6 January 2012Print This Post

Law Society calls for new approach to sharing ARP liabilities so that solicitors are not left to pick up tab

Insurers: Law Society says they must have "skin in the game" from the outset

Solicitors and insurers should share equally any exposure to the assigned risks pool (ARP) in the 2012-13 indemnity year to ensure insurers have “skin in the game”, the Law Society is to urge.

However, the profession’s liability for claims arising from law firms which cannot get insurance could still reach £30m.

In a draft response to a Solicitors Regulation Authority consultation on the detail of its reforms to professional indemnity insurance – which it has exposed for comments – the Law Society said the huge drop in the number of firms in the ARP this year has led it to reassess the most appropriate way to structure the profession’s contribution.

The current plan is for solicitors to pay the first £10m of any liability and insurers the next £10m, alternating up to £60m, above which insurers alone would be responsible.

The approach, which had been signed off by the Law Society council, was agreed in the context of a large number of firms in the ARP and claims at the high point reaching over £50m.

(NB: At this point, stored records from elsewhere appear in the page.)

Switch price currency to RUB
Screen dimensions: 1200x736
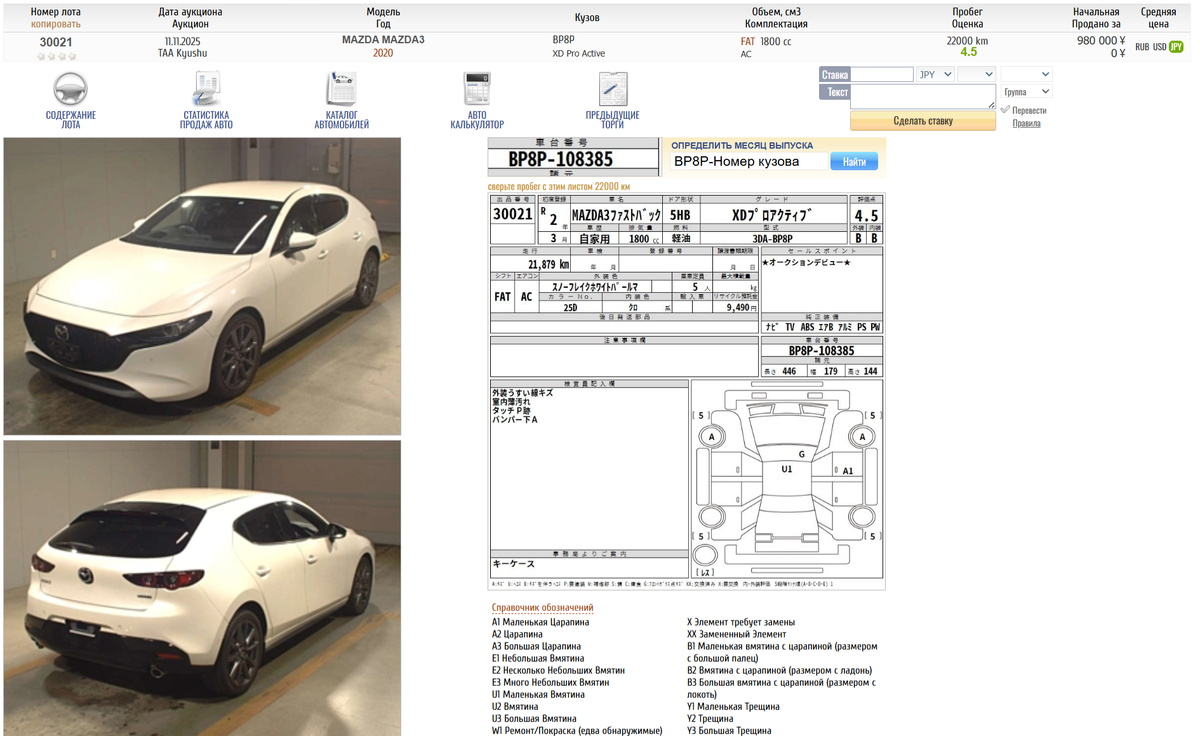pos(1141,47)
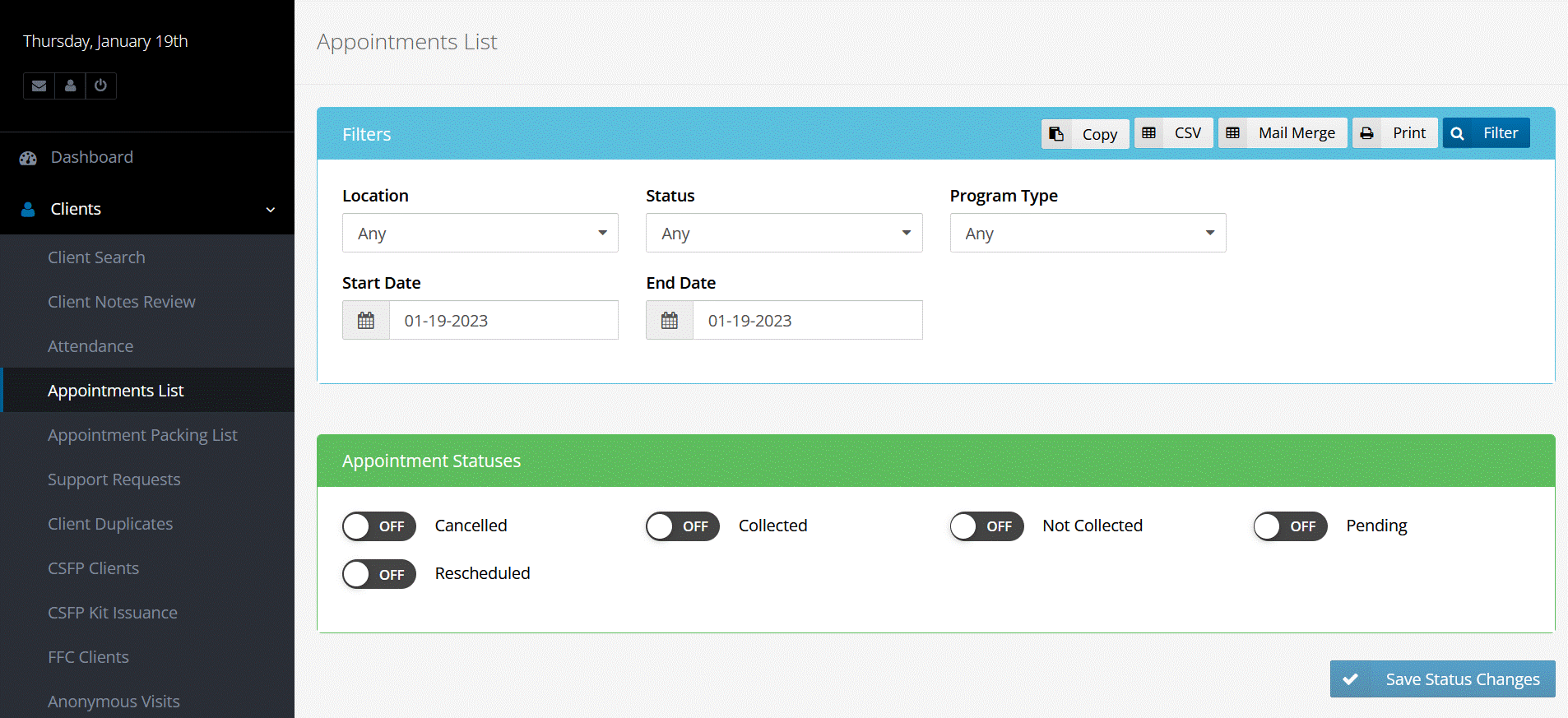
Task: Open Dashboard from the sidebar
Action: pyautogui.click(x=91, y=157)
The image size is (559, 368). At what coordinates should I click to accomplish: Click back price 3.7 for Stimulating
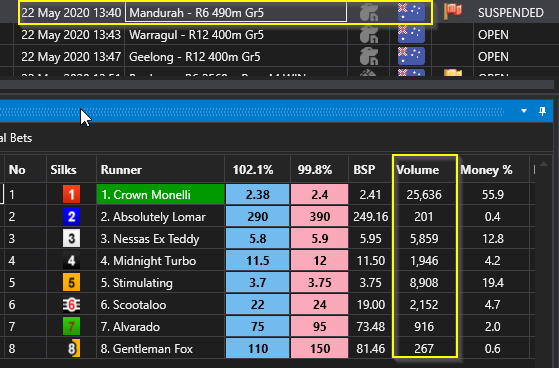tap(257, 283)
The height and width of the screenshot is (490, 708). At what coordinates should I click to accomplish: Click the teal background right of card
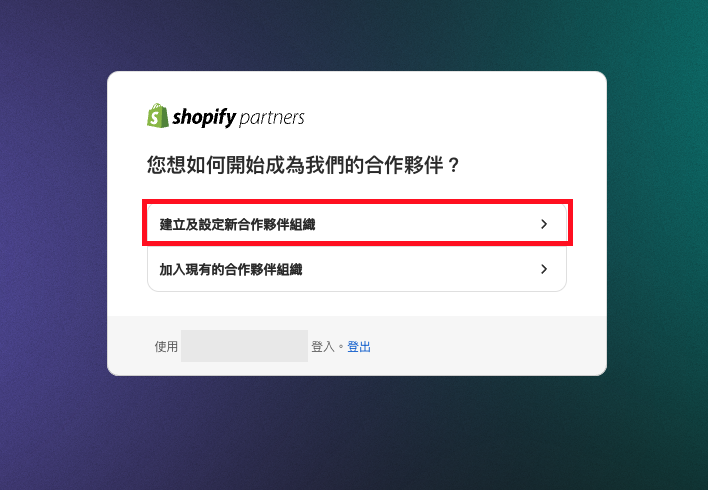coord(657,226)
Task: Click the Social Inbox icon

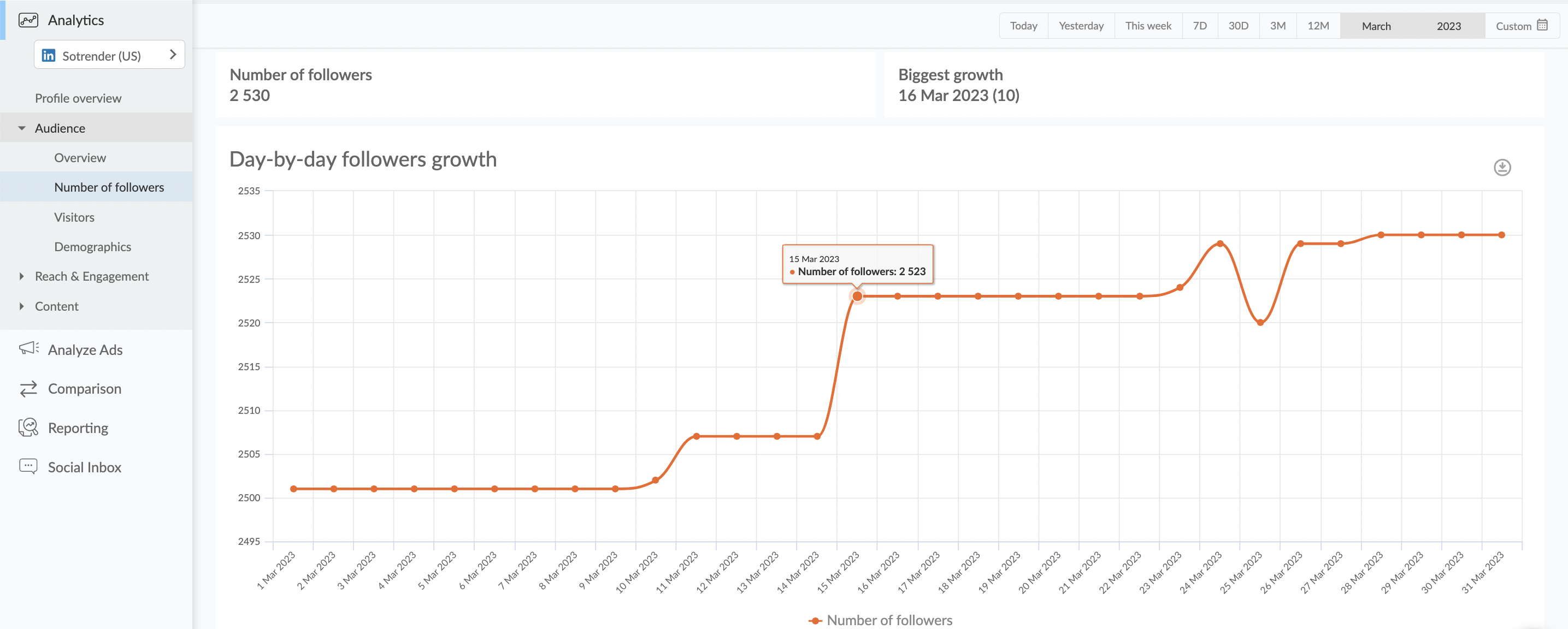Action: click(x=28, y=466)
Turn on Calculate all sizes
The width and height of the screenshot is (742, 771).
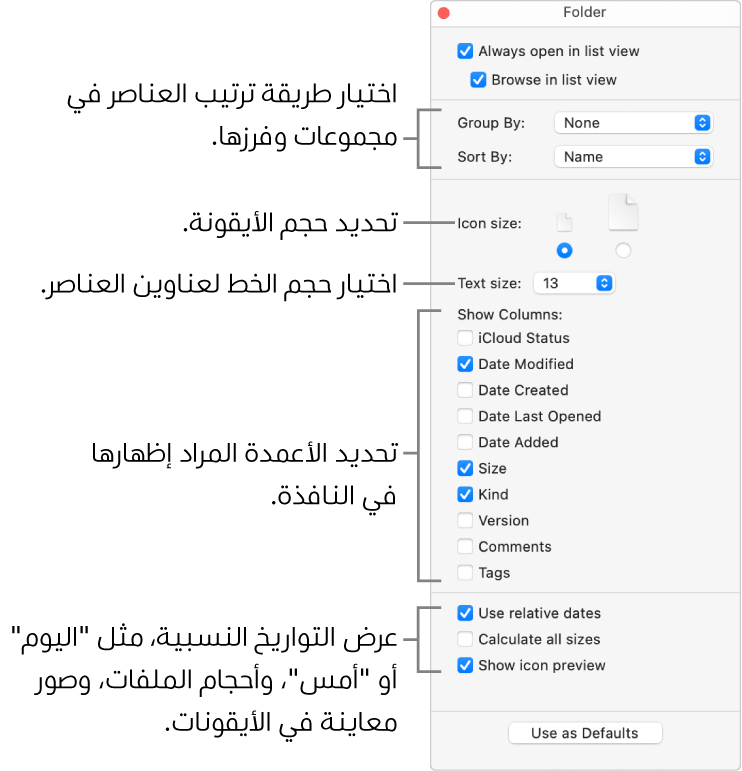point(465,639)
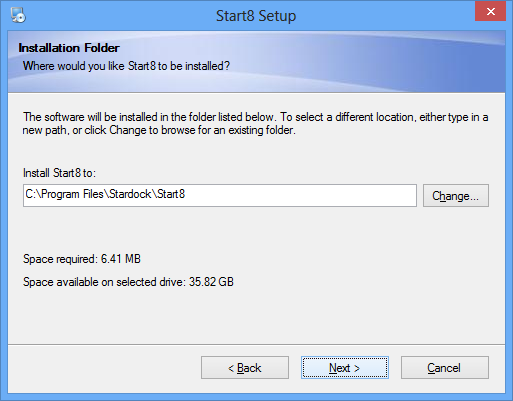Viewport: 513px width, 401px height.
Task: Place cursor after Start8 at path end
Action: tap(186, 194)
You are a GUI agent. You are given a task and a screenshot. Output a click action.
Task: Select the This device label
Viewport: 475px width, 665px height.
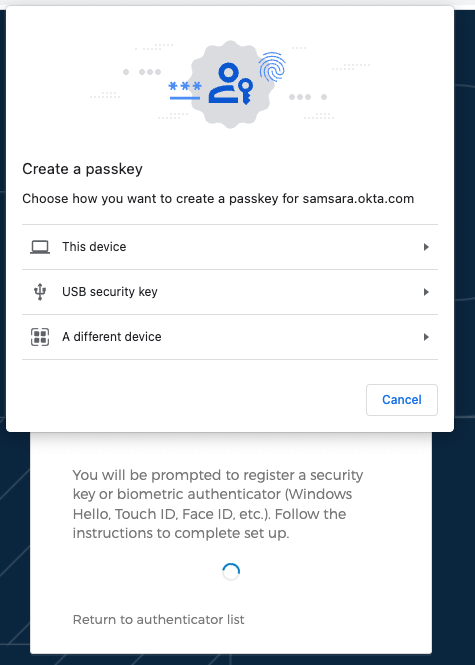[94, 247]
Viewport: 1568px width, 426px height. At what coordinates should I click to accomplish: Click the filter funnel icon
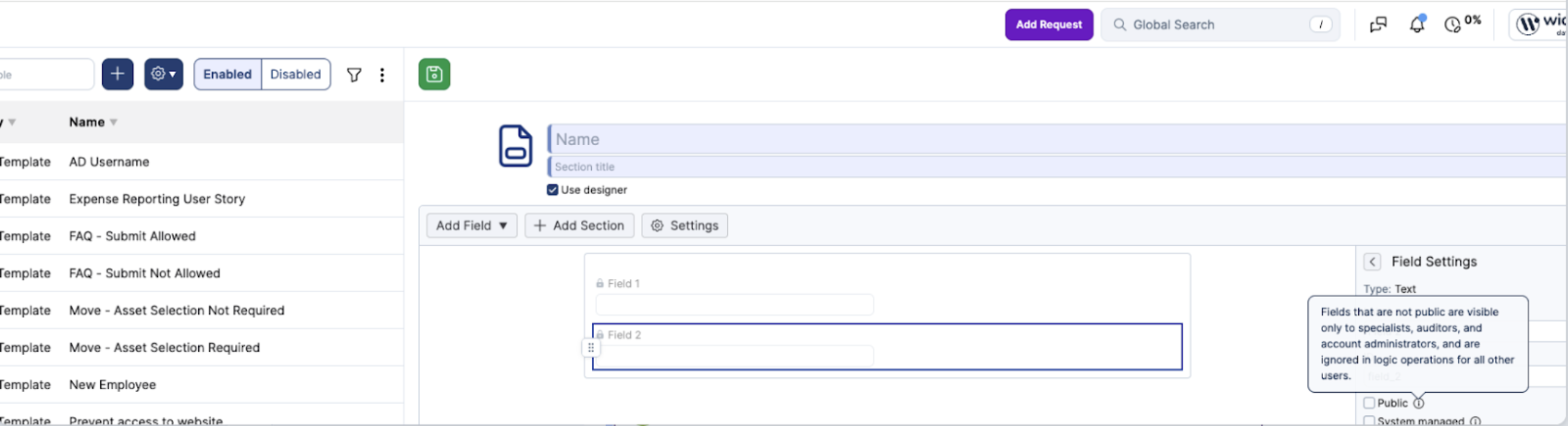354,75
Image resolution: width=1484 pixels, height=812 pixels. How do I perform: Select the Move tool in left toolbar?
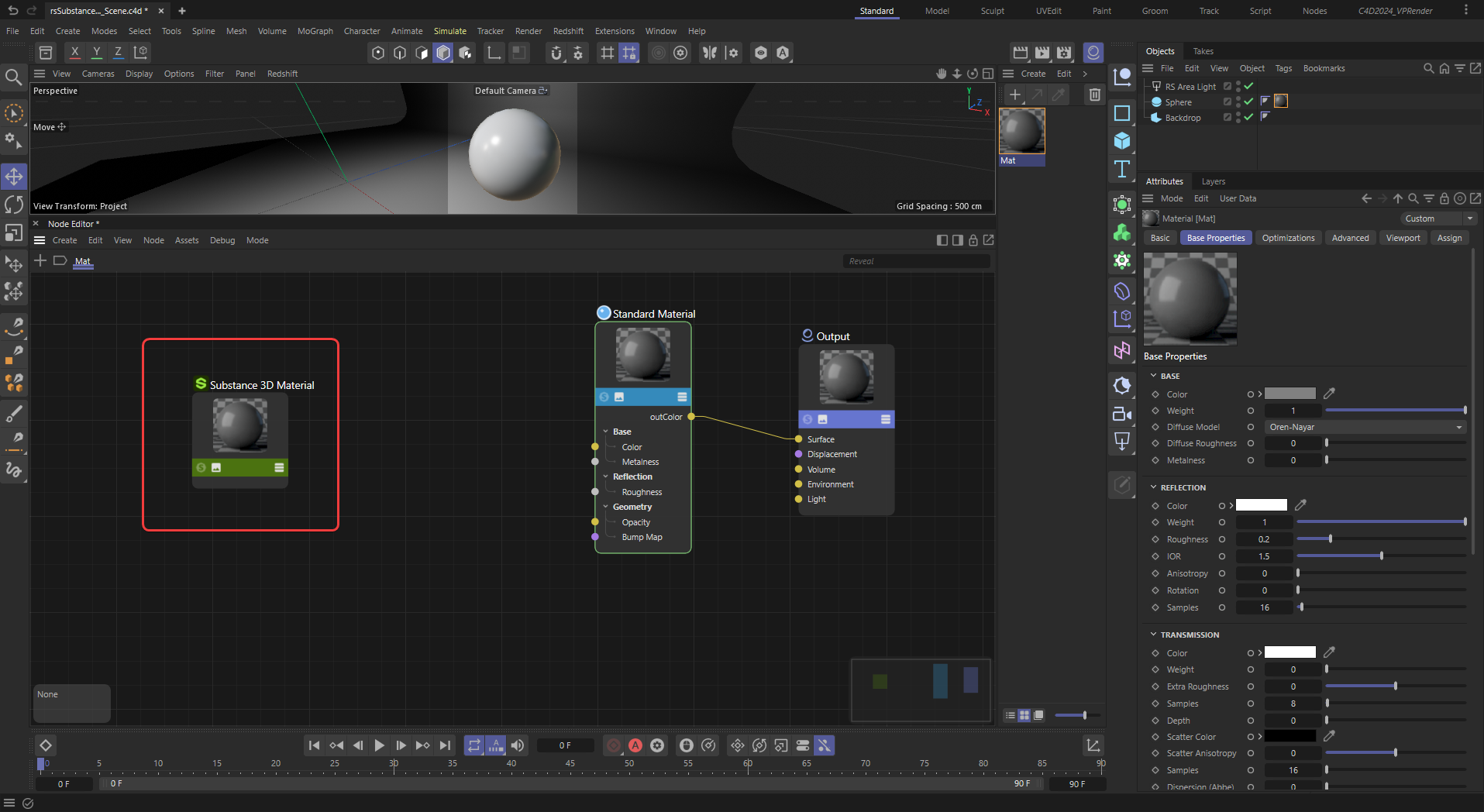14,177
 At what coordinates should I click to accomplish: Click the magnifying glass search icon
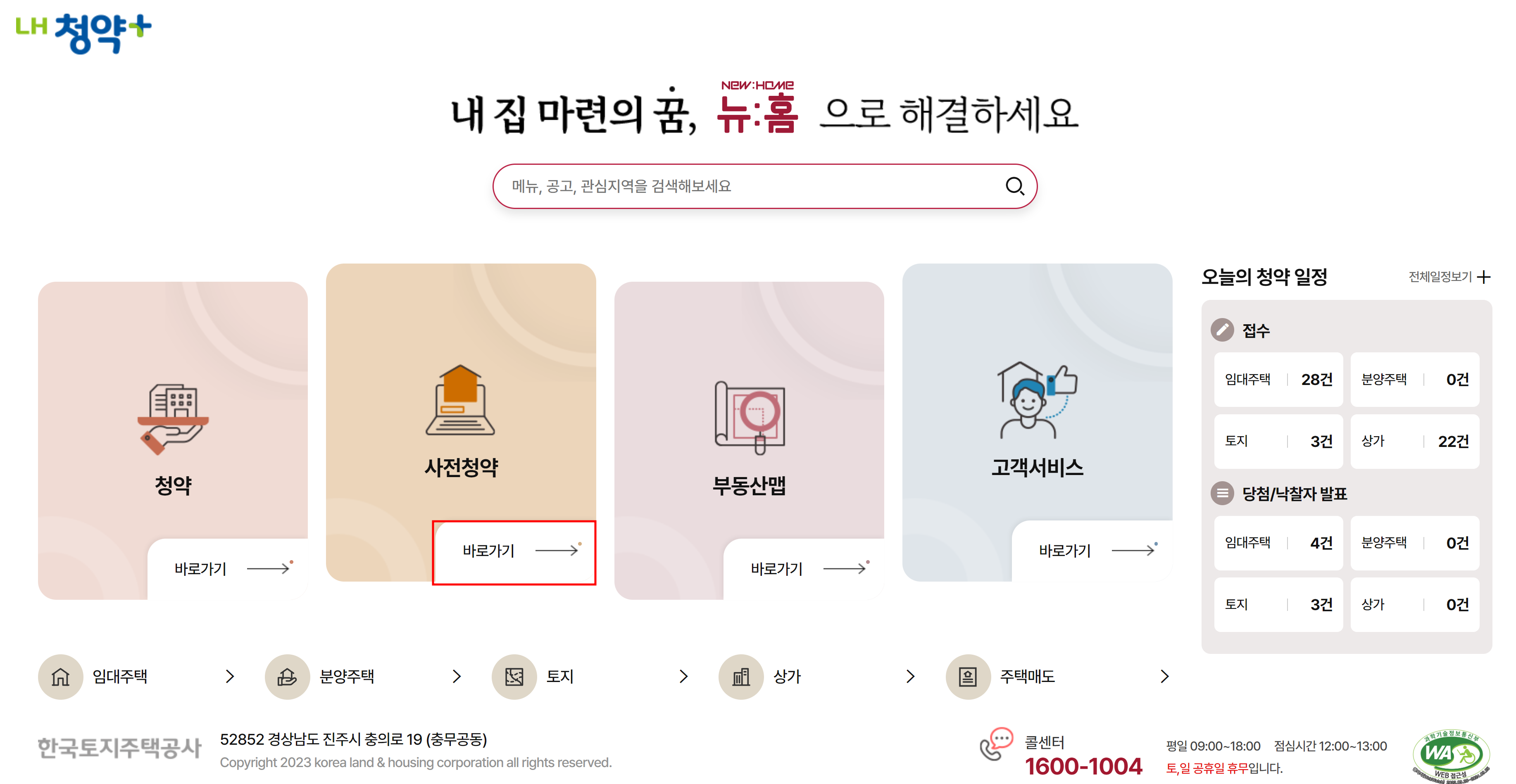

But if this year’s small number of ARP firms is replicated in 2012-13 and claims do not exceed £10m as a result, the profession would have to pick up the whole tab.

“The society considers that a more equitable founding arrangement would be to share the entire first £60m of liability on a 50:50 basis between qualifying insurers and the profession… It ensures that insurers have ‘skin in the game’ from the beginning of the 2012 ARP,” the draft response says.

In 2013 the ARP will be scrapped and, under the SRA’s proposals, insurers will have to provide a 30-day ‘extended indemnity period’ (EIP) if the insured firm has been unable to find cover for the next indemnity period, and further cover of 60 days for a ‘cessation period’ if, at the end of the EIP, a firm has not obtained insurance for the remainder of the indemnity period. It will then have to provide run-off cover if no insurance is found by the end of that.

Among other concerns expressed by the society in its draft response is the requirement that insurers give one month’s notice of an intention to not renew terms – which it said could lead to “blanket notifications of non-renewal or economic declinature” – and that insurers should have to give solicitors at least 21 days to consider quotations. The SRA has suggested that five days may be enough.